* **YOUR GOAL**: Through the end of the data below, output every line exactly, beginning with the line that contains "This screenshot has width=585, height=282.".

(Dataset entries)
━━━━━━
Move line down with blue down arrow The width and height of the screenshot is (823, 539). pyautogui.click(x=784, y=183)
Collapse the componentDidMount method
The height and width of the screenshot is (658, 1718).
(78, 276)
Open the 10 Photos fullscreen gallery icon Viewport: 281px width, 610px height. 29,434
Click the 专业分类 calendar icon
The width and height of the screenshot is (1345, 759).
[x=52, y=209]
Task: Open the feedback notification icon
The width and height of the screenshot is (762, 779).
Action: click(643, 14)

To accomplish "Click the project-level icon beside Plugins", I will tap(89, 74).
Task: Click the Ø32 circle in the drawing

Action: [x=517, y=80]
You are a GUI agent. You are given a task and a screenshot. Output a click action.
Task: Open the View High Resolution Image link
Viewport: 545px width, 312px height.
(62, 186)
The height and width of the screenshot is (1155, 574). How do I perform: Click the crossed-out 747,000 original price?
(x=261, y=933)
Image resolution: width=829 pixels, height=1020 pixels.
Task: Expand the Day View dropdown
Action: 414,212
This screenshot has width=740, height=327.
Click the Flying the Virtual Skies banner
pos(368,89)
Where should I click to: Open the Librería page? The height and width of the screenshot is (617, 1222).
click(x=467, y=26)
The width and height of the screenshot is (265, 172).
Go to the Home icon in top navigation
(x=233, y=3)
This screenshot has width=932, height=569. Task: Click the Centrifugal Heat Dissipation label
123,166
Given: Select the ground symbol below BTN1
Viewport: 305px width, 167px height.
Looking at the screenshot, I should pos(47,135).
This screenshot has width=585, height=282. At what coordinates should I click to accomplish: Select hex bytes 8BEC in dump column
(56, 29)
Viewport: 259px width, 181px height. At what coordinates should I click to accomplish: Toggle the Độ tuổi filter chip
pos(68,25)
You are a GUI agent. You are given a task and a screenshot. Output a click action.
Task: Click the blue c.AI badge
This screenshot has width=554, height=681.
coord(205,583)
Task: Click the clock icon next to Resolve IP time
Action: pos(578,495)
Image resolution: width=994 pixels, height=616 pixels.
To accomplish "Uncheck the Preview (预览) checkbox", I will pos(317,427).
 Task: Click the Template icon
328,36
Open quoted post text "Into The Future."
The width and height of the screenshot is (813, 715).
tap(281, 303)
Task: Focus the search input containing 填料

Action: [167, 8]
━━━━━━
* **RESPONSE**:
This screenshot has width=585, height=282. At what coordinates should I click to accomplish: Select hex bytes 8BEC in dump column
(56, 29)
Viewport: 259px width, 181px height. At what coordinates should I click to accomplish: Toggle the Độ tuổi filter chip
pos(68,25)
You are a GUI agent. You are given a task and a screenshot. Output a click action.
Task: Click the blue c.AI badge
This screenshot has width=554, height=681.
coord(205,583)
Task: Click the clock icon next to Resolve IP time
Action: pos(578,495)
Image resolution: width=994 pixels, height=616 pixels.
To accomplish "Uncheck the Preview (预览) checkbox", I will pos(317,427).
 Task: Click the Template icon
328,36
Open quoted post text "Into The Future."
The width and height of the screenshot is (813, 715).
tap(281, 303)
Task: Focus the search input containing 填料

Action: [167, 8]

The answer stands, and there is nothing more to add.